# Exercise requirements
Would you transcribe each entry that follows word for word, minus the images?

BEGIN Dataset extract

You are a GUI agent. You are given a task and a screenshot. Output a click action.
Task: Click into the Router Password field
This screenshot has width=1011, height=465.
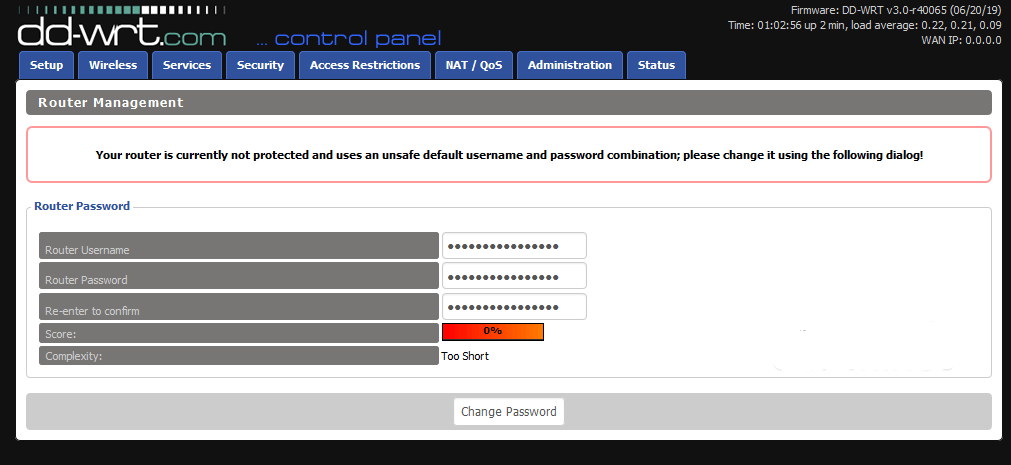pos(514,276)
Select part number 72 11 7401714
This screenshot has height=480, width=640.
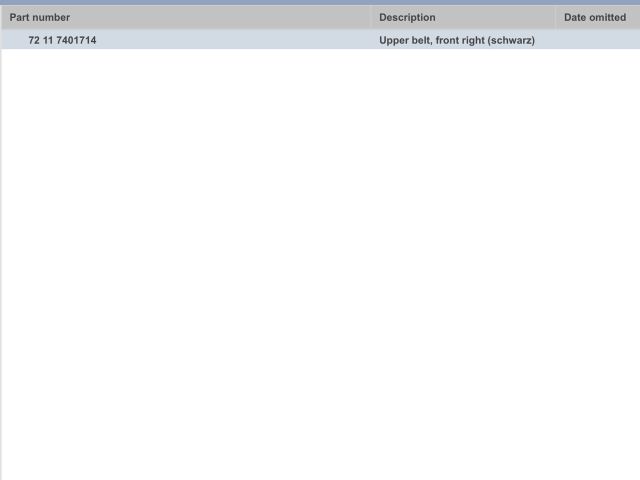point(62,40)
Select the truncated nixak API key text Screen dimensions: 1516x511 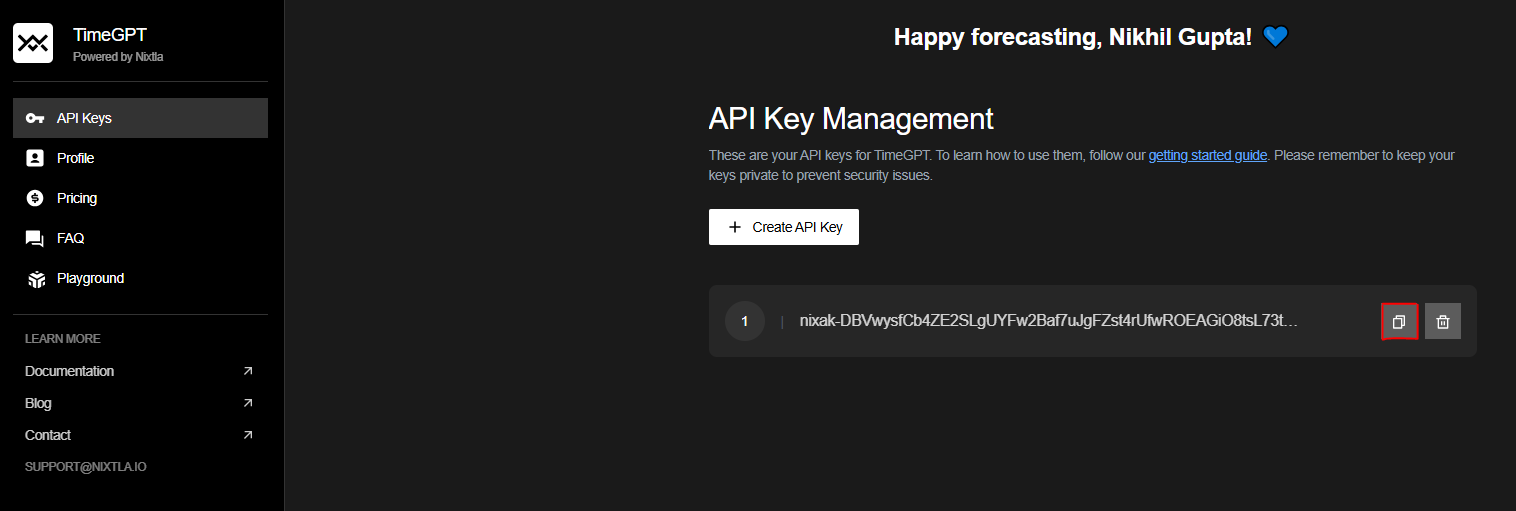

END Dataset extract

# Exercise answer
You are a GUI agent. You are given a task and a screenshot. Output a click action.
Task: Click into the Router Password field
This screenshot has width=1011, height=465.
pos(514,276)
Select part number 72 11 7401714
This screenshot has height=480, width=640.
point(62,40)
Select the truncated nixak API key text Screen dimensions: 1516x511 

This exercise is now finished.